“Ser mãe é mais do que dar à luz, ser mãe é amar mesmo de colo vazio”, afirmou Suzy Pinho Pereira, especialista em psicologia da gravidez e parentalidade positiva, destacando ser esta a frase que retrata as mães que passam por perdas gestacionais e neonatais.
A psicóloga, também formada em luto, integra o projeto ‘Amor para além da Lua’ e à Lusa destacou a importância de se abordar um tema que, segundo estima a Organização Mundial de Saúde (OMS) afeta anualmente 43 milhões de mulheres, mas que em Portugal “ainda é tabu”.
“Perante a sociedade, um bebé que não chega a nascer não é bebé, não existiu. Mas então, porque é que a mulher sofre tanto? Quando uma mulher diz que está a sofrer porque perdeu o bebé, por vezes, ouve coisas como, ‘mas ainda não era bebé’ ou ‘daqui a nada tens outro, não há problema’. Independente do número de semanas de gestação, é uma perda”, notou.
Retirar “a culpa” que as mães sentem pela perda é a principal missão da especialista, assim como auxiliar no processo de luto.
“Uma em cada quatro gravidezes não passa das quatro semanas de gestação e as mulheres não são preparadas para tal”, confessou, dizendo ser preciso “desmistificar que uma gravidez nem sempre corre bem”.
Foi com o propósito de ajudar as mães que passam por uma perda gestacional e neonatal que, em fevereiro de 2021, Renata Silva e Cláudia Caetano criaram o projeto ‘Amor para além da Lua’. Também elas passaram por esta perda.
“A única hipótese que me foi dada foi se queria ver o meu bebé. Perante aquela pergunta, optei por não ver. Achei que não ia aguentar, mas ninguém me disse que podia ter sido tirada uma fotografia, ou as impressões do pé ou da mão, ou guardar um bocadinho de cabelo. Havia várias hipóteses, mas única coisa que tenho do meu filho são ecografias", contou à Lusa Renata Silva.
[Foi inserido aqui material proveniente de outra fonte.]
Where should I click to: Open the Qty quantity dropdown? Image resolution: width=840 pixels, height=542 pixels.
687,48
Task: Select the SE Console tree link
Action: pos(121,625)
A falta de informação em Portugal sobre a morte de um bebé ‘in utero’ ou a interrupção médica da gravidez levaram-nas a lançar uma plataforma com toda a informação sobre o “antes, durante e depois da perda”, que se debruça não só sobre os direitos, mas também sobre as memórias que as mães e pais podem guardar.
“Houve um casal que chegou até nós que me deixou muito sensibilizada porque, ao contrário de mim, a mãe já tinha lido a informação na nossa página, foi preparada e guardou memórias”, adiantou.
A importância de recordar o bebé levou-as as criar “caixas de memórias”, compostas por peluches, velas, mantas, certificado de vida, uma moldura, uma folha para guardar as impressões das mãos e dos pés do bebe, mas também um folheto informativo sobre a perda.
“Lançamos uma campanha de ‘crowdfunding’, sendo que o objetivo é oferecer as caixinhas a custo zero às maternidades e hospitais que assim o queiram”, esclareceu Renata, adiantando que algumas instituições de saúde da região Norte já demonstraram interesse.
Além da partilha de informação e de ciclos de partilha, o projeto ‘Amor para além da Lua’ pretende também sensibilizar as famílias, amigos, assim como os profissionais de saúde.
“Os próprios profissionais de saúde também querem melhorar, mas é preciso sensibilização e formação mais ampla a nível nacional”, acrescentou Renata Silva.
Apesar de três meses após uma perda gestacional a maioria das mulheres ficarem aptas fisicamente a engravidar, nem todas ficam aptas psicologicamente, alertou Suzy Pinho Pereira.
“Nunca conheci nenhuma mãe que ao fim de três meses estava apta a nível psicológico depois de uma perda e é importante explicarmos-lhes que está tudo bem em não estar bem”, acrescentou a especialista, em vespéra de se assinalar o Dia Internacional da Consciencialização da Perda Gestacional e Morte Neonatal.